Na zdjęciu: premier Wielkiej Brytanii Boris Johnson fot. EPA/ELTA
Brytyjski parlament ostatecznie przyjął projekt ustawy o porozumieniu w sprawie wystąpienia z UE. Izba Lordów we środę, 22 stycznia, wieczorem zdecydowała, że nie będzie dalej forsować swoich poprawek, co oznacza, że projekt ustawy musi już tylko uzyskać zgodę królowej. Wejście w życie ustawy jest niezbędne do uporządkowanego wystąpienia Wielkiej Brytanii z UE, które ma nastąpić 31 stycznia.




„Parlament przyjął projekt ustawy o wystąpieniu z Unii Europejskiej i to oznacza, że Wielka Brytania 31 stycznia opuści UE i pójdzie do przodu jako jednolita całość. Czasami się wydawało, że nigdy nie przekroczymy mety brexitu, ale jednak wreszcie to się nam udało” – cytowany jest w wydanym we środę wieczorem oświadczeniu brytyjski premier Boris Johnson.

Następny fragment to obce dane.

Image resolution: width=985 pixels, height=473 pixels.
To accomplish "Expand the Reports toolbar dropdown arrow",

Zwracając się do zwolenników i przeciwników brexitu, zachęcił ich, by zapomnieli o istniejących różnicach zdań i skupili uwagę na rozwiązywaniu ważnych dla Wielkiej Brytanii problemów.  

Wcześniej we środę Izba Gmin odrzuciła w głosowaniach wszystkie pięć poprawek, które do projektu ustawy zaproponowała Izba Lordów. Zgodnie z parlamentarną procedurą Izba Lordów mogła dalej naciskać na utrzymanie poprawek, wycofać je lub szukać z Izbą Gmin kompromisowej wersji, do czasu uzgodnienia treści akceptowalnej dla obu izb. Choć część członków lordów wyrażała niezadowolenie z powodu zignorowania ich głosu, ostatecznie wyższa izba zdecydowała, że nie będzie dalej forsować poprawek, lecz zaakceptuje projekt w wersji zaproponowanej przez rząd.

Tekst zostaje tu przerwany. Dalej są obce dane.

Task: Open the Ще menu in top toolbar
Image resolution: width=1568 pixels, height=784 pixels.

Postulowane przez Izbę Lordów poprawki dotyczyły prawa dzieci uchodźców do pobytu w Wielkiej Brytanii wraz z krewnymi, wydawania obywatelom UE mającym prawo do pozostania w Wielkiej Brytanii dokumentu potwierdzającego ten fakt, zakresu w jakim stopniu sądy mogą unieważniać unijne prawo oraz przyjmowania ustawy wbrew stanowisku parlamentów Szkocji, Walii i Irlandii Północnej. Wszystkie zostały odrzucone większością kilkudziesięciu głosów.

To, że Izba Lordów nie będzie dalej wstrzymywać projektu ustawy jest scenariuszem zgodnym z oczekiwaniami, biorąc pod uwagę, że w grudniowych wyborach do Izby Gmin rząd B. Johnsona uzyskał silny mandat na doprowadzenie do końca procesu wyjścia z UE. Prawdopodobnie we czwartek, 23 stycznia, projekt trafi do aprobaty królowej Elżbiety II – co jest ostatnim, już tylko formalnym, etapem procesu legislacyjnego.

Ustawa, nazywana w skrócie WAB, ma dać prawnie obowiązującą moc politycznym uzgodnieniom zawartym w umowie z UE, wynegocjowanej w połowie października zeszłego roku przez rząd Johnsona. M.in. uchyla ona ustawę, na mocy której Wielka Brytania weszła przed laty do Europejskiej Wspólnoty Gospodarczej i przywraca jej obowiązywanie do końca okresu przejściowego, daje podstawę prawną do przekazywania płatności do UE, do których Wielka Brytania się zobowiązała, wyjaśnia zapisy protokołu w sprawie granicy między Irlandią Północną a Irlandią, precyzuje też zakres, w jakim Wielka Brytania będzie podlegać jurysdykcji Trybunału Sprawiedliwości UE.

Jej wejście w życie jest niezbędne do uporządkowanego wystąpienia Wielkiej Brytanii z UE, które ma nastąpić 31 stycznia. Samo wystąpienie z UE nie zakończy jeszcze procesu brexitu, bo rozpocznie się wtedy 11-miesięczny okres przejściowy, podczas którego Wielka Brytania w praktyce stanie się niegłosującym członkiem UE. Formalnie nie będzie już w Unii, ale nadal będzie członkiem jednolitego unijnego rynku, co oznacza też swobodę przepływu osób, nadal będzie częścią unii celnej, będzie płaciła składki do unijnego budżetu i pozostanie związana unijnymi prawami. W ciągu tych 11 miesięcy powinny się rozpocząć i zakończyć negocjacje w sprawie przyszłych relacji handlowych między Wielką Brytanią a UE.